→ **OBJETIVO A**
Resume en forma de lista el párrafo del artículo sobre la violencia legítima que comienza con «La reiteración de graves altercados», conservando sus ideas principales.
→ **OBJETIVO B**
Retoma el artículo sobre la violencia legítima a partir de su última frase y continúa su redacción.

→ **FUENTE**
Sobre la violencia legítima

Por Juan-José López Burniol, notario (EL PERIÓDICO, 25/05/06):

La reiteración de graves altercados del orden público, con su subsiguiente corolario de quemas y saqueos perpetrados por grupos de delincuentes más o menos organizados, con el pretexto de la celebración de grandes victorias deportivas, ha provocado un considerable número de reflexiones a las que nada tengo que añadir. Pero sí quiero afrontar el tema desde una perspectiva infrecuente que hace abstracción de los recientes sucesos: la de que el primer requisito para la erradicación de esta forma de violencia es la existencia de una voluntad firme de impedirla por parte de un poder público dispuesto a neutralizarla con el empleo --en toda la medida y la extensión que sean necesarias-- de la violencia legítima cuyo monopolio ostenta, por delegación y al servicio de la sociedad democrática a la que representa. Lo que nos lleva a la cuestión central y permanente de toda reflexión de teoría política: la de quién --en cualquier sociedad-- debe mandar y quién debe obedecer.

→ **DATOS EN BRUTO**
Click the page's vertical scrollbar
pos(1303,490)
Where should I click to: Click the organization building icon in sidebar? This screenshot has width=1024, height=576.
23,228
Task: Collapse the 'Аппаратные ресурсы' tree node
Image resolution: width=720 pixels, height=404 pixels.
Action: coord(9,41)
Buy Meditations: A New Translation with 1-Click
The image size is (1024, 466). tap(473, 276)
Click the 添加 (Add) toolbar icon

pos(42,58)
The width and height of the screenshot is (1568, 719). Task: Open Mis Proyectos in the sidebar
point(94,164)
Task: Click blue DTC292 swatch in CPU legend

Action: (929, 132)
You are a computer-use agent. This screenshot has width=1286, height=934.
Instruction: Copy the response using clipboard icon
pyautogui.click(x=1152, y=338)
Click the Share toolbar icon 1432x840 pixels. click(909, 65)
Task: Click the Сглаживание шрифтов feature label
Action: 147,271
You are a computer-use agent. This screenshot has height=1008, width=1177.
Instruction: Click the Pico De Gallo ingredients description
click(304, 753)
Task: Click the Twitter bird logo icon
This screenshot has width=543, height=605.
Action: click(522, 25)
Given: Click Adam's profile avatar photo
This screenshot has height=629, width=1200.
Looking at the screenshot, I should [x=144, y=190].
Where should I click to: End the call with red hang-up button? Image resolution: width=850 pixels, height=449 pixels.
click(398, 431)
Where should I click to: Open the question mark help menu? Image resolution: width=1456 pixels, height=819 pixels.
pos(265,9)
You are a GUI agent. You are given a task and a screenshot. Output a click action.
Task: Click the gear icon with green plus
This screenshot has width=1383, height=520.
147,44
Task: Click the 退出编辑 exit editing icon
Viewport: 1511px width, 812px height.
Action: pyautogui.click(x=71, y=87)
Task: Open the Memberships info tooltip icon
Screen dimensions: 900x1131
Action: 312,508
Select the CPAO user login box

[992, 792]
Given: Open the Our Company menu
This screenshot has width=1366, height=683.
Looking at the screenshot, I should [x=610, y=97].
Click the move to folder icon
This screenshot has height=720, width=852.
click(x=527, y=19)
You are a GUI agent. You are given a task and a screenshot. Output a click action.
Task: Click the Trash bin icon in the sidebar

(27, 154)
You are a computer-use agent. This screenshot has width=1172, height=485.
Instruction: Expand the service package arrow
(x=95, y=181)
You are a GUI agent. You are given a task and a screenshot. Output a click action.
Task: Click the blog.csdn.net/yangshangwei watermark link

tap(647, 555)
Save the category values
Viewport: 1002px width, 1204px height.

→ **RESULTADO ESPERADO A**
- Los repetidos disturbios graves del orden público han suscitado numerosas reflexiones, a las que el texto no añade nada. Esos disturbios incluyen quemas y saqueos cometidos por grupos de delincuentes más o menos organizados con el pretexto de celebrar grandes victorias deportivas.
- El tema se aborda desde una perspectiva poco frecuente que prescinde de los sucesos recientes.
- El primer requisito para erradicar esta violencia es que el poder público tenga la voluntad firme de impedirla. Debe estar dispuesto a neutralizarla, en toda la medida necesaria, con la violencia legítima cuyo monopolio ostenta por delegación y al servicio de la sociedad democrática que representa.
- Esto conduce a la cuestión central de toda teoría política: quién debe mandar y quién debe obedecer en cualquier sociedad.

→ **RESULTADO ESPERADO B**
En una sociedad democrática, la respuesta es clara: debe mandar aquel a quien se manda mandar. Es decir, debe mandar quien ha recibido el mandato de mandar a través de un proceso electivo en cuyo desarrollo se hayan observado todas las garantías establecidas para preservar su pureza.
De ahí que la primera obligación de quien manda --superior en términos absolutos a cualquier otra-- sea precisamente mandar, para, luego, responder de lo mandado. Lo que trae aparejada la consecuencia de que la más grave infracción de sus deberes que puede cometer quien ostenta el poder público sea la elusión de su obligación de mandar. Da igual cual sea la causa de su inacción: la simple debilidad, el error de percepción, el cálculo electoral, los prejuicios ideológicos, el falso progresismo, la mala conciencia de abusos anteriores o la torpeza manifiesta. En todo caso, quien culposa o dolosamente provoca un vacío de poder incurre en la responsabilidad política máxima, al permitir que la violencia de algunos lesione los derechos de uno o más ciudadanos.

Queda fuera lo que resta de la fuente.